Task to complete: Set down word for word the lines that begin the entries and run through the line containing "Given: Click the partially". Give nothing further.

Available data:
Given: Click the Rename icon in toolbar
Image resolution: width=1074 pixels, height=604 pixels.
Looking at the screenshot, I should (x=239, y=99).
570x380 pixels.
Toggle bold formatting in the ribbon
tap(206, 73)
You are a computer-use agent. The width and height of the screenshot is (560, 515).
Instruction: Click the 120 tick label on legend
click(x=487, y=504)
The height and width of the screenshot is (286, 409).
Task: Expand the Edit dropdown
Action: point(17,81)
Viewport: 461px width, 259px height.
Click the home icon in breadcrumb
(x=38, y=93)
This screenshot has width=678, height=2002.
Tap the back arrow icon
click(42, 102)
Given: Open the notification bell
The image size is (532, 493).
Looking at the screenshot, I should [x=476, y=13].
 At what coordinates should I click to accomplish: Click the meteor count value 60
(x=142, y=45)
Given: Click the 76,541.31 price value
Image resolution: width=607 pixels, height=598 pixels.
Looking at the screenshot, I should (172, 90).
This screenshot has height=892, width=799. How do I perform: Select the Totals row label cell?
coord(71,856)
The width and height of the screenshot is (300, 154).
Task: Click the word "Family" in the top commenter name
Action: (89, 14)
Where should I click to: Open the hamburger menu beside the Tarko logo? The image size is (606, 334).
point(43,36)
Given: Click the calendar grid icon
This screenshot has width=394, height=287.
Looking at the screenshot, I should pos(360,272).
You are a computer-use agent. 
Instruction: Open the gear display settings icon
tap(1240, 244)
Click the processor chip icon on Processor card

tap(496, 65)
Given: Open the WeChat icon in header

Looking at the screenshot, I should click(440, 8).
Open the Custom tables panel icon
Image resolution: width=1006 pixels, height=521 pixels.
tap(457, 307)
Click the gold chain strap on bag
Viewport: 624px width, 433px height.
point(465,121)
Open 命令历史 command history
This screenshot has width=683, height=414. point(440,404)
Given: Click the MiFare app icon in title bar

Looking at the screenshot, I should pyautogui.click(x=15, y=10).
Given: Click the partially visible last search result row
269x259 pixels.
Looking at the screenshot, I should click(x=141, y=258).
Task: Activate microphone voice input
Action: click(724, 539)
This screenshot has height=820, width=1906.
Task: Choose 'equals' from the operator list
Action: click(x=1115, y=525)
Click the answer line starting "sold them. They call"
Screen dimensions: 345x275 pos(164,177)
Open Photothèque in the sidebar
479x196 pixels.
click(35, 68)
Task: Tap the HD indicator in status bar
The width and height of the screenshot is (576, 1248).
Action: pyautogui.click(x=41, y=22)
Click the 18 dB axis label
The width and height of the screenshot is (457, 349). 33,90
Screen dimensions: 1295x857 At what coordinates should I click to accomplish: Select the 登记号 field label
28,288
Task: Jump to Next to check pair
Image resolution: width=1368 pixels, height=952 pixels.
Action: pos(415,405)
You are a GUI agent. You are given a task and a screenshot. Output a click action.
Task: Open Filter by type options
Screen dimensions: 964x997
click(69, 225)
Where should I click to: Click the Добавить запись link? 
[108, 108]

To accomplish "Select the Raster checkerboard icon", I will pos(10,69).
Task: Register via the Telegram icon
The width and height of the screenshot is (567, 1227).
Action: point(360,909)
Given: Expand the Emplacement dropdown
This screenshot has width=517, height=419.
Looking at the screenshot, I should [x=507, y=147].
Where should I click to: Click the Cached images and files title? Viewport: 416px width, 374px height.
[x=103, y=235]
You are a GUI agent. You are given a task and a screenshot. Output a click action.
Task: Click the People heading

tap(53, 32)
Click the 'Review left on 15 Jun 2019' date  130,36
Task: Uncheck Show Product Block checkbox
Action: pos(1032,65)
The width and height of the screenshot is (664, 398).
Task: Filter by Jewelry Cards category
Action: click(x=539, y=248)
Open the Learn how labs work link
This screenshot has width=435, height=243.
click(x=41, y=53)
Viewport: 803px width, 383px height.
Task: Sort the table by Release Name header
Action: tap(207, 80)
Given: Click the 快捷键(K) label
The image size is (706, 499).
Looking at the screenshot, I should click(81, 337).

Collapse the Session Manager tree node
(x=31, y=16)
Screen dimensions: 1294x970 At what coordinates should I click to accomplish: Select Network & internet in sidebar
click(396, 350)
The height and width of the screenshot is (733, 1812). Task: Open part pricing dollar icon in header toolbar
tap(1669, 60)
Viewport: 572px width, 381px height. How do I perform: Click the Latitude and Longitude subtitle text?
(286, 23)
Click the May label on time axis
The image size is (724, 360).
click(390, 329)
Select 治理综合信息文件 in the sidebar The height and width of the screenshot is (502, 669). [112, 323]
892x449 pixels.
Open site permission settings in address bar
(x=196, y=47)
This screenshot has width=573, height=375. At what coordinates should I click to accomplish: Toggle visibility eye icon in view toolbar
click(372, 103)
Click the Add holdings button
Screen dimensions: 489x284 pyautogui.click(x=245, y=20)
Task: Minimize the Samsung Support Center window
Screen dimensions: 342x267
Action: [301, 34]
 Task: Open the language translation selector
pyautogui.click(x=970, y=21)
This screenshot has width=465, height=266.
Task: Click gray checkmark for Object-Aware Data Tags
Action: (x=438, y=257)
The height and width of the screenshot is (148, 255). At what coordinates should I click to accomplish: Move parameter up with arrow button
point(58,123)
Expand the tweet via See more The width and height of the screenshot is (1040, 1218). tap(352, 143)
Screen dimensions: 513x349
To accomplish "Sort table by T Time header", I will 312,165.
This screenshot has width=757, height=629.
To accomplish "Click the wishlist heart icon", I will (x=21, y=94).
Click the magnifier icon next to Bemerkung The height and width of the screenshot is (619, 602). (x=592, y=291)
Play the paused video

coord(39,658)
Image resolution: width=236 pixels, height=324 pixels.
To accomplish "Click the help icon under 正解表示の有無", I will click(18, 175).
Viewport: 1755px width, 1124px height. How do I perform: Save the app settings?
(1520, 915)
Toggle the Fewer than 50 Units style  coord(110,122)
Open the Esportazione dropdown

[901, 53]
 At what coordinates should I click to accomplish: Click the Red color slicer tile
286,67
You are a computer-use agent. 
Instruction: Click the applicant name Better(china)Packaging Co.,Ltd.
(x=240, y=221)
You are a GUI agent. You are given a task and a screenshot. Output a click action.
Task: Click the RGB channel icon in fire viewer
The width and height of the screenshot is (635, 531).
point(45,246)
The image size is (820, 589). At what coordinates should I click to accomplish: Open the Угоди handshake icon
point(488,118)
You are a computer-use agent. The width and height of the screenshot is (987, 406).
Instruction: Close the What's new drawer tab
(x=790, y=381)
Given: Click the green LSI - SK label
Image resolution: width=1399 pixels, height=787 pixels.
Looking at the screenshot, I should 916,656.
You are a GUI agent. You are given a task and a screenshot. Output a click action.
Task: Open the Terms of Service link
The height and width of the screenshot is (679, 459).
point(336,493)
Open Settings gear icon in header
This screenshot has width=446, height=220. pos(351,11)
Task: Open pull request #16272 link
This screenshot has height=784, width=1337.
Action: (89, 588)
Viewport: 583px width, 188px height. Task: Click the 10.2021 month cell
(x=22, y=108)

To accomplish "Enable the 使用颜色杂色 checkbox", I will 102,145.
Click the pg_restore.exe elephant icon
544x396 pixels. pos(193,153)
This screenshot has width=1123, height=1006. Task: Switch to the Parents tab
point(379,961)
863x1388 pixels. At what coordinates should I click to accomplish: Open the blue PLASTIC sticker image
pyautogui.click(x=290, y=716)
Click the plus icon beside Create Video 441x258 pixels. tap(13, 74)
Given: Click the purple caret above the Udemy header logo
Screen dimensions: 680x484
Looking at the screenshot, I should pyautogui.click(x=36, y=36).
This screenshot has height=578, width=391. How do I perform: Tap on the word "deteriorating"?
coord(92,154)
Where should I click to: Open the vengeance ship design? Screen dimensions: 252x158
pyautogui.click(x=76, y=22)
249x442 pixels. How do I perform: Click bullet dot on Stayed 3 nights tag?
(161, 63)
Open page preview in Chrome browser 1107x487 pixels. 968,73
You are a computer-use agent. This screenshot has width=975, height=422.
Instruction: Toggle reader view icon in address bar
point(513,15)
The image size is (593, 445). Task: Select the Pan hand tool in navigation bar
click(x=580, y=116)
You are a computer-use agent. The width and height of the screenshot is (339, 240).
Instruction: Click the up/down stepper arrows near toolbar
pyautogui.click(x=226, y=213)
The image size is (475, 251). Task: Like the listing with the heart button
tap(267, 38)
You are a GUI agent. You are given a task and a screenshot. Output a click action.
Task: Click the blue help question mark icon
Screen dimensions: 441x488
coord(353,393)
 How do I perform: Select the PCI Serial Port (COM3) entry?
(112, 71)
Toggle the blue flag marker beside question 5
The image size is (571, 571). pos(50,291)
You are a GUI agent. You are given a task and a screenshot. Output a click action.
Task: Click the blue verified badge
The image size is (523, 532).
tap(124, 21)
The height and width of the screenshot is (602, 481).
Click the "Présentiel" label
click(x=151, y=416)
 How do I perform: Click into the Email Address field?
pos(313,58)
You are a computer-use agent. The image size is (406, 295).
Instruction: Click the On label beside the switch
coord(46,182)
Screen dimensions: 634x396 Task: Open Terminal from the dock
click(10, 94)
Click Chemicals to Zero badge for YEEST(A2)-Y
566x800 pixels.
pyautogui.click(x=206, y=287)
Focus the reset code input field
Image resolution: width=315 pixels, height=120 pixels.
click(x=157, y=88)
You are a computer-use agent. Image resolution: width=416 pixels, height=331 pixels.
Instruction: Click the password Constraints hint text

Task response:
Given: Click the Rename icon in toolbar
Image resolution: width=1074 pixels, height=604 pixels.
Looking at the screenshot, I should (x=239, y=99).
570x380 pixels.
Toggle bold formatting in the ribbon
tap(206, 73)
You are a computer-use agent. The width and height of the screenshot is (560, 515).
Instruction: Click the 120 tick label on legend
click(x=487, y=504)
The height and width of the screenshot is (286, 409).
Task: Expand the Edit dropdown
Action: point(17,81)
Viewport: 461px width, 259px height.
Click the home icon in breadcrumb
(x=38, y=93)
This screenshot has width=678, height=2002.
Tap the back arrow icon
click(42, 102)
Given: Open the notification bell
The image size is (532, 493).
Looking at the screenshot, I should [x=476, y=13].
 At what coordinates should I click to accomplish: Click the meteor count value 60
(x=142, y=45)
Given: Click the 76,541.31 price value
Image resolution: width=607 pixels, height=598 pixels.
Looking at the screenshot, I should (172, 90).
This screenshot has height=892, width=799. How do I perform: Select the Totals row label cell?
coord(71,856)
The width and height of the screenshot is (300, 154).
Task: Click the word "Family" in the top commenter name
Action: (89, 14)
Where should I click to: Open the hamburger menu beside the Tarko logo? The image size is (606, 334).
point(43,36)
Given: Click the calendar grid icon
This screenshot has width=394, height=287.
Looking at the screenshot, I should pos(360,272).
You are a computer-use agent. 
Instruction: Open the gear display settings icon
tap(1240, 244)
Click the processor chip icon on Processor card

tap(496, 65)
Given: Open the WeChat icon in header

Looking at the screenshot, I should click(440, 8).
Open the Custom tables panel icon
Image resolution: width=1006 pixels, height=521 pixels.
tap(457, 307)
Click the gold chain strap on bag
Viewport: 624px width, 433px height.
point(465,121)
Open 命令历史 command history
This screenshot has width=683, height=414. point(440,404)
Given: Click the MiFare app icon in title bar

Looking at the screenshot, I should pyautogui.click(x=15, y=10).
Given: Click the partially visible last search result row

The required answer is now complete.